[Goal of the exercise]
Reproduce the records below without changing a single character.

[Entries provided]
☆ ☆ ☆ ☆

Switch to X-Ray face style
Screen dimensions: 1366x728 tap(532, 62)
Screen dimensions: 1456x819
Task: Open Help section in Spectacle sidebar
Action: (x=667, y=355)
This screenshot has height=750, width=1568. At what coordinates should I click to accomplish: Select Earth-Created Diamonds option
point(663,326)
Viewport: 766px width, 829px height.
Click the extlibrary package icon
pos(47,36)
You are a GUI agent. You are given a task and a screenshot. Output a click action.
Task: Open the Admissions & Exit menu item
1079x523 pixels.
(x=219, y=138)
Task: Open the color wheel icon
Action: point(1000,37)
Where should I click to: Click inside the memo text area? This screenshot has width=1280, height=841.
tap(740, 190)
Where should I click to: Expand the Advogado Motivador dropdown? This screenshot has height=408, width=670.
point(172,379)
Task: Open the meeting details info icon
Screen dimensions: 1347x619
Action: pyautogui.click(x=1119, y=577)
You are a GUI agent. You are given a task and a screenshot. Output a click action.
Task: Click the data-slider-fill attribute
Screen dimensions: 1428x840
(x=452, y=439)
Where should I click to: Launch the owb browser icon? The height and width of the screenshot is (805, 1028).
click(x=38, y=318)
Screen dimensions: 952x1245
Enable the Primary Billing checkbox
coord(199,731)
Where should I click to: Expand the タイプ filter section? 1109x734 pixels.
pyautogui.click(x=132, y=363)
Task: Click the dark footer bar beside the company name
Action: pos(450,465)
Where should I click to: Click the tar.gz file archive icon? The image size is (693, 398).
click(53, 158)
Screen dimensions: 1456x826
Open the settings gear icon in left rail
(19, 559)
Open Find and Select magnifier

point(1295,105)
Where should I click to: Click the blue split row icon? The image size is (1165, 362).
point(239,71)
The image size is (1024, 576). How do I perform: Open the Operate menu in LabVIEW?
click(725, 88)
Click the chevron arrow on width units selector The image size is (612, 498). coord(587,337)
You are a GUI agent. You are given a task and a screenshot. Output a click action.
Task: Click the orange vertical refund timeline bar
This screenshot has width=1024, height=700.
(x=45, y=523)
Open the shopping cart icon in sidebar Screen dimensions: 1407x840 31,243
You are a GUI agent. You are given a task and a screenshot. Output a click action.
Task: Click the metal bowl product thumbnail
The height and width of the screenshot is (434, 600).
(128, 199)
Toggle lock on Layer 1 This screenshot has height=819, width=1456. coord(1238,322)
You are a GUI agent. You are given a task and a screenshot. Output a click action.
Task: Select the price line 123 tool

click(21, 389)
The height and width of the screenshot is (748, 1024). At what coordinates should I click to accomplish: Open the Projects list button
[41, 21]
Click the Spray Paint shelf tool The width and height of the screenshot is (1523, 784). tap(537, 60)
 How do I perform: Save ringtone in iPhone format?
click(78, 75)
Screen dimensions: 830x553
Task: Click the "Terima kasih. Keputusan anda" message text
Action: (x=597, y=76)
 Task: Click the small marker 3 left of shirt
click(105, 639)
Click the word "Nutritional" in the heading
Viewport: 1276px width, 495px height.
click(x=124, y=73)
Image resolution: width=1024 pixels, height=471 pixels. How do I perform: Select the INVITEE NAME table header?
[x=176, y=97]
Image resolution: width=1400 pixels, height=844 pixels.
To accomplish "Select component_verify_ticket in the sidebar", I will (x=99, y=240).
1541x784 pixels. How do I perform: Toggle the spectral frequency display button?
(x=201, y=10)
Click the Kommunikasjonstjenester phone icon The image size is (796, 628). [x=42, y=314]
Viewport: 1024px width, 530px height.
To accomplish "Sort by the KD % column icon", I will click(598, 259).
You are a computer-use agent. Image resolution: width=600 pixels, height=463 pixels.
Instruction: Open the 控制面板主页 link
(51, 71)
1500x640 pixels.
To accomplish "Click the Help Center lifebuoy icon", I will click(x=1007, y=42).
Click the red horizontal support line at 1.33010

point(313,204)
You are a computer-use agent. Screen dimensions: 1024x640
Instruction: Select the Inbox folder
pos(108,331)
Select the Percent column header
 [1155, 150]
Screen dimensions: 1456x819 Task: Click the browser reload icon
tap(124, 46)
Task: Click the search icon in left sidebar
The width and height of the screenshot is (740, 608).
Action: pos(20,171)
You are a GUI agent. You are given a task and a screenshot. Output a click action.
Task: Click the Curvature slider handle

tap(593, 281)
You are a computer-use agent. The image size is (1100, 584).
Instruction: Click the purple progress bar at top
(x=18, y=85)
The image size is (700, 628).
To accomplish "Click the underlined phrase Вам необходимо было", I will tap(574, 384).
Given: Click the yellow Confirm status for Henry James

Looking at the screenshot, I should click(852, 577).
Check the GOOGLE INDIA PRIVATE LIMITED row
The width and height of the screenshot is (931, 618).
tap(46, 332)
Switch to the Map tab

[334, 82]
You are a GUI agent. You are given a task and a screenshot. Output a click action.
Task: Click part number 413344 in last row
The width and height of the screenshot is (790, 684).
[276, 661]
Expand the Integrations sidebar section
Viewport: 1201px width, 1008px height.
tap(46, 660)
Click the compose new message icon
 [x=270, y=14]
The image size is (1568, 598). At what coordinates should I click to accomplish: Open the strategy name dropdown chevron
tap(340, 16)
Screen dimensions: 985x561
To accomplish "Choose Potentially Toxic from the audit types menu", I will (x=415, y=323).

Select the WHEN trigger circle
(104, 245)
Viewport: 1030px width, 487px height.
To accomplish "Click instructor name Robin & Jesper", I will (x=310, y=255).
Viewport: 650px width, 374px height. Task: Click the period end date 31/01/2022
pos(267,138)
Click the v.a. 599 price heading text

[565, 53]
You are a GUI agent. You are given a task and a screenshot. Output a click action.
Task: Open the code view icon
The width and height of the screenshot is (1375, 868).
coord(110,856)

☆ ☆ ☆ ☆

[Worked solution]
Switch to X-Ray face style
Screen dimensions: 1366x728 tap(532, 62)
Screen dimensions: 1456x819
Task: Open Help section in Spectacle sidebar
Action: (x=667, y=355)
This screenshot has height=750, width=1568. At what coordinates should I click to accomplish: Select Earth-Created Diamonds option
point(663,326)
Viewport: 766px width, 829px height.
Click the extlibrary package icon
pos(47,36)
You are a GUI agent. You are given a task and a screenshot. Output a click action.
Task: Open the Admissions & Exit menu item
1079x523 pixels.
(x=219, y=138)
Task: Open the color wheel icon
Action: point(1000,37)
Where should I click to: Click inside the memo text area? This screenshot has width=1280, height=841.
tap(740, 190)
Where should I click to: Expand the Advogado Motivador dropdown? This screenshot has height=408, width=670.
point(172,379)
Task: Open the meeting details info icon
Screen dimensions: 1347x619
Action: pyautogui.click(x=1119, y=577)
You are a GUI agent. You are given a task and a screenshot. Output a click action.
Task: Click the data-slider-fill attribute
Screen dimensions: 1428x840
(x=452, y=439)
Where should I click to: Launch the owb browser icon? The height and width of the screenshot is (805, 1028).
click(x=38, y=318)
Screen dimensions: 952x1245
Enable the Primary Billing checkbox
coord(199,731)
Where should I click to: Expand the タイプ filter section? 1109x734 pixels.
pyautogui.click(x=132, y=363)
Task: Click the dark footer bar beside the company name
Action: pos(450,465)
Where should I click to: Click the tar.gz file archive icon? The image size is (693, 398).
click(53, 158)
Screen dimensions: 1456x826
Open the settings gear icon in left rail
(19, 559)
Open Find and Select magnifier

point(1295,105)
Where should I click to: Click the blue split row icon? The image size is (1165, 362).
point(239,71)
The image size is (1024, 576). How do I perform: Open the Operate menu in LabVIEW?
click(725, 88)
Click the chevron arrow on width units selector The image size is (612, 498). coord(587,337)
You are a GUI agent. You are given a task and a screenshot. Output a click action.
Task: Click the orange vertical refund timeline bar
This screenshot has width=1024, height=700.
(x=45, y=523)
Open the shopping cart icon in sidebar Screen dimensions: 1407x840 31,243
You are a GUI agent. You are given a task and a screenshot. Output a click action.
Task: Click the metal bowl product thumbnail
The height and width of the screenshot is (434, 600).
(128, 199)
Toggle lock on Layer 1 This screenshot has height=819, width=1456. coord(1238,322)
You are a GUI agent. You are given a task and a screenshot. Output a click action.
Task: Select the price line 123 tool

click(21, 389)
The height and width of the screenshot is (748, 1024). At what coordinates should I click to accomplish: Open the Projects list button
[41, 21]
Click the Spray Paint shelf tool The width and height of the screenshot is (1523, 784). tap(537, 60)
 How do I perform: Save ringtone in iPhone format?
click(78, 75)
Screen dimensions: 830x553
Task: Click the "Terima kasih. Keputusan anda" message text
Action: (x=597, y=76)
 Task: Click the small marker 3 left of shirt
click(105, 639)
Click the word "Nutritional" in the heading
Viewport: 1276px width, 495px height.
click(x=124, y=73)
Image resolution: width=1024 pixels, height=471 pixels. How do I perform: Select the INVITEE NAME table header?
[x=176, y=97]
Image resolution: width=1400 pixels, height=844 pixels.
To accomplish "Select component_verify_ticket in the sidebar", I will (x=99, y=240).
1541x784 pixels. How do I perform: Toggle the spectral frequency display button?
(x=201, y=10)
Click the Kommunikasjonstjenester phone icon The image size is (796, 628). [x=42, y=314]
Viewport: 1024px width, 530px height.
To accomplish "Sort by the KD % column icon", I will click(598, 259).
You are a computer-use agent. Image resolution: width=600 pixels, height=463 pixels.
Instruction: Open the 控制面板主页 link
(51, 71)
1500x640 pixels.
To accomplish "Click the Help Center lifebuoy icon", I will click(x=1007, y=42).
Click the red horizontal support line at 1.33010

point(313,204)
You are a computer-use agent. Screen dimensions: 1024x640
Instruction: Select the Inbox folder
pos(108,331)
Select the Percent column header
 [1155, 150]
Screen dimensions: 1456x819 Task: Click the browser reload icon
tap(124, 46)
Task: Click the search icon in left sidebar
The width and height of the screenshot is (740, 608).
Action: pos(20,171)
You are a GUI agent. You are given a task and a screenshot. Output a click action.
Task: Click the Curvature slider handle

tap(593, 281)
You are a computer-use agent. The image size is (1100, 584).
Instruction: Click the purple progress bar at top
(x=18, y=85)
The image size is (700, 628).
To accomplish "Click the underlined phrase Вам необходимо было", I will tap(574, 384).
Given: Click the yellow Confirm status for Henry James

Looking at the screenshot, I should click(852, 577).
Check the GOOGLE INDIA PRIVATE LIMITED row
The width and height of the screenshot is (931, 618).
tap(46, 332)
Switch to the Map tab

[334, 82]
You are a GUI agent. You are given a task and a screenshot. Output a click action.
Task: Click part number 413344 in last row
The width and height of the screenshot is (790, 684).
[276, 661]
Expand the Integrations sidebar section
Viewport: 1201px width, 1008px height.
tap(46, 660)
Click the compose new message icon
 [x=270, y=14]
The image size is (1568, 598). At what coordinates should I click to accomplish: Open the strategy name dropdown chevron
tap(340, 16)
Screen dimensions: 985x561
To accomplish "Choose Potentially Toxic from the audit types menu", I will (x=415, y=323).

Select the WHEN trigger circle
(104, 245)
Viewport: 1030px width, 487px height.
To accomplish "Click instructor name Robin & Jesper", I will (x=310, y=255).
Viewport: 650px width, 374px height. Task: Click the period end date 31/01/2022
pos(267,138)
Click the v.a. 599 price heading text

[565, 53]
You are a GUI agent. You are given a task and a screenshot. Output a click action.
Task: Open the code view icon
The width and height of the screenshot is (1375, 868).
coord(110,856)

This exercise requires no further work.